Problem:
In the answer, give only the lines from the one containing "Image resolution: width=1031" to the end of the listing below, each reproduced word for word.
────
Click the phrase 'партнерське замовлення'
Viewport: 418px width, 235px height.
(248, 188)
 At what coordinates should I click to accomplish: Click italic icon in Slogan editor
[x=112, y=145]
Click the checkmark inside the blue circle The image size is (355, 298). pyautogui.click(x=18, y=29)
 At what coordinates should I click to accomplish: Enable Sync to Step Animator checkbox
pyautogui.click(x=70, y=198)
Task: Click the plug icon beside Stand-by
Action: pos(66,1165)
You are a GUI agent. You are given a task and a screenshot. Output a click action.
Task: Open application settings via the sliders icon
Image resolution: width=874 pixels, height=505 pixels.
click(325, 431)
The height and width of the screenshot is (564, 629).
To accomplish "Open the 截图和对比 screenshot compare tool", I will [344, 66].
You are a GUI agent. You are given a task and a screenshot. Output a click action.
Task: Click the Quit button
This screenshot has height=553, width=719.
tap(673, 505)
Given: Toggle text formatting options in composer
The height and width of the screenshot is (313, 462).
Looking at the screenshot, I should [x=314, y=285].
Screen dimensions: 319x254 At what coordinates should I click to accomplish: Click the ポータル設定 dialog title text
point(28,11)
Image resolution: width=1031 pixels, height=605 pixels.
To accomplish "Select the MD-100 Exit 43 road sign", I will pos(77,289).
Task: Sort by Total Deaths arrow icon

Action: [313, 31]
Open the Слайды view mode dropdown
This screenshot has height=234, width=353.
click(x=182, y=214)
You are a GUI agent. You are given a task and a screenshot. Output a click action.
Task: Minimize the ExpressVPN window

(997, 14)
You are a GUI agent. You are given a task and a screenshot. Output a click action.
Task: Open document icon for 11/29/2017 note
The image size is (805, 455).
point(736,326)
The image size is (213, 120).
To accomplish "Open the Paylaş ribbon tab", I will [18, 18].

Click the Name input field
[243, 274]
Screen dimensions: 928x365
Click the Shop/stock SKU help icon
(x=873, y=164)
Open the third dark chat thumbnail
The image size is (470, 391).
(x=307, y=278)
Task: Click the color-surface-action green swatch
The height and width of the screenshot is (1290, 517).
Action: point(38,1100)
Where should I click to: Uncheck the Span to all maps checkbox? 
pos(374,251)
────
Solution:
Image resolution: width=1031 pixels, height=605 pixels.
To accomplish "Select the MD-100 Exit 43 road sign", I will pos(77,289).
Task: Sort by Total Deaths arrow icon

Action: [313, 31]
Open the Слайды view mode dropdown
This screenshot has height=234, width=353.
click(x=182, y=214)
You are a GUI agent. You are given a task and a screenshot. Output a click action.
Task: Minimize the ExpressVPN window

(997, 14)
You are a GUI agent. You are given a task and a screenshot. Output a click action.
Task: Open document icon for 11/29/2017 note
The image size is (805, 455).
point(736,326)
The image size is (213, 120).
To accomplish "Open the Paylaş ribbon tab", I will [18, 18].

Click the Name input field
[243, 274]
Screen dimensions: 928x365
Click the Shop/stock SKU help icon
(x=873, y=164)
Open the third dark chat thumbnail
The image size is (470, 391).
(x=307, y=278)
Task: Click the color-surface-action green swatch
The height and width of the screenshot is (1290, 517).
Action: point(38,1100)
Where should I click to: Uncheck the Span to all maps checkbox? 
pos(374,251)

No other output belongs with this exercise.